Passage provided ▸
○ ○ ○

Another change, in 1912, which would last far longer than some of the new rules on passing—gave teams four downs to make ten yards for a first down, replacing the old rule wherein teams had three downs to gain five yards in order to retain the ball. Furthermore, the size of the field was reduced from 110 yards to 100 yards and the time of games was shortened from seventy minutes to sixty, broken into two halves of thirty minutes each.

Forever innovative, Amos Alonzo Stagg, the head coach at Chicago, was among the first coaches to take advantage of the new rules by throwing the ball more often. In Stagg’s case, he had his quarterback or a halfback take the pass from center, then turn and fake a handoff to another back, and throw a pass to an end or another back who had been split wide, a maneuver that became known as a play-action pass. Eddie Cochems, the coach at St. Louis University, used the pass even more than Stagg, and it paid off handsomely. Throwing the ball as often as ten times a game, the Billikens went unbeaten in eleven games in 1906, the first year that a team could legally throw the football, albeit for no more than ten yards.

Even Yale coach Walter Camp began to use the pass in 1906, often having a player in punt formation throw the ball. As it was, Yale’s ground game was so good that the Bulldogs rarely had to pass as they went unbeaten in ten games while giving up only six points and scoring 144.

Some coaches remained reluctant to throw the ball, mainly on the grounds that only three things can happen when you pass and two of them are negative—the pass can be incomplete and, worse, it can be intercepted. Most of those coaches eventually came around, though, realizing that in long-yardage situations, the pass usually could be more effective than a running play. At any rate, 1906 clearly proved that the forward pass not only was here to stay, but would probably revolutionize college football. But it would take several more years for that to happen, given the reluctance of Eastern powers such as Yale, Harvard, Princeton, Rutgers, and Army to throw the ball, which their coaches thought was an unnecessary, and dangerous, affectation that they could succeed without. One of the main reasons for that reluctance was that the ball was not designed to throw, but to kick. It was far more rounded than the modern-day ball, and at least an inch-and-a-half thicker.

The pass would continue to evolve as a weapon thanks to further rules changes. In 1910 the rules were changed so that a back no longer had to run at least five yards sideways behind the line of scrimmage before throwing a pass, though he still had to be at least five yards behind that scrimmage line. Even more dramatic changes occurred in 1912, when backs were permitted to throw anywhere behind the line of scrimmage without any distance limitations. Under other rules changes that year, an end zone of ten yards was established beyond the goal line, and a pass caught in the end zone was a touchdown and not a touchback. In addition, the value of a touchdown rose from five to six points, the field was shortened from 110 yards to 100 yards, and teams now had four downs to gain ten yards and a first down rather than three downs. All of those new rules remain in effect today, almost 100 years later.

That same year, Pop Warner, then the head coach at Carlisle, unveiled the single-wing formation, which made the halfback receiving the snap from center a triple-threat who could run, pass, or punt. That fitted his star back, Jim Thorpe, perfectly, since he could do all three very well. Warner’s single-wing was used for the first time in 1912 against Army and flummoxed a Cadet team that was beaten, 27-6. By the start of the following season, in 1913, almost every major football power in the country was using a variation of Warner’s single-wing, which remained the primary offensive formation until the introduction of the T-formation and its ensuing popularity starting in the late 1930s.

More than the T-formation, the 1913 game at West Point between Army and little-known Notre Dame became not only significant and momentous but changed football forever—in large measure because of the stage on which the Army-Notre Dame game was played—because of the mighty-mite passing tandem of Gus Dorais and Knute Rockne and their novel system of executing a successful pass play.

○ ○ ○

[Stored items]
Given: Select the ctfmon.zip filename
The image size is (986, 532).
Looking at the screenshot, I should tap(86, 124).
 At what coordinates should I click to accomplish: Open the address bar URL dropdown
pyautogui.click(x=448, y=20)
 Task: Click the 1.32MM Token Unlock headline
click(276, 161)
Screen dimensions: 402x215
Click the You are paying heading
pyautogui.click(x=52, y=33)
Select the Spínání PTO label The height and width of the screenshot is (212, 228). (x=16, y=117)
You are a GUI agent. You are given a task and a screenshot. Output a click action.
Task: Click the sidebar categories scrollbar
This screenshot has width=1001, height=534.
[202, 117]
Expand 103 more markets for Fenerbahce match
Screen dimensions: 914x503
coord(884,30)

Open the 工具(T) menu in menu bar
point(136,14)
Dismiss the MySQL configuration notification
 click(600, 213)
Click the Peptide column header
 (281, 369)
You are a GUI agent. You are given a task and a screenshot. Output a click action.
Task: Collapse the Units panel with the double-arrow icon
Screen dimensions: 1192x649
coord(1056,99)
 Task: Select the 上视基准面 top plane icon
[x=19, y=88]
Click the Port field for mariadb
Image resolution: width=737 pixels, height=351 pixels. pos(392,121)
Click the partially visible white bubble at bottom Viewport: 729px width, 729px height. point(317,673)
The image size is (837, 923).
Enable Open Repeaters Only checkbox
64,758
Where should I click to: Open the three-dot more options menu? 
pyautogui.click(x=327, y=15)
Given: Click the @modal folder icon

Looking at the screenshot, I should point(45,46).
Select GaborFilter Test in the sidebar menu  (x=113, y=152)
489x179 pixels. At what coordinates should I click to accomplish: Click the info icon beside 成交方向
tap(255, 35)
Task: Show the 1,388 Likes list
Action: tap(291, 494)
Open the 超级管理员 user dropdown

○ ○ ○

Exercise details ▸ Decide whether each statement agrees with the passage on early college football, answering yes or no and quoting the text's deciding words: (a) In 1906 the Billikens threw the ball as often as ten times a game. (b) In 1912 the value of a touchdown rose from five to seven points. (c) Army won the first game in which Warner's single-wing was used. The records play no part in this work.

Final answer ▸
(a) Yes: "Throwing the ball as often as ten times a game, the Billikens went unbeaten in eleven games in 1906"
(b) No: "the value of a touchdown rose from five to six points"
(c) No: "flummoxed a Cadet team that was beaten, 27-6"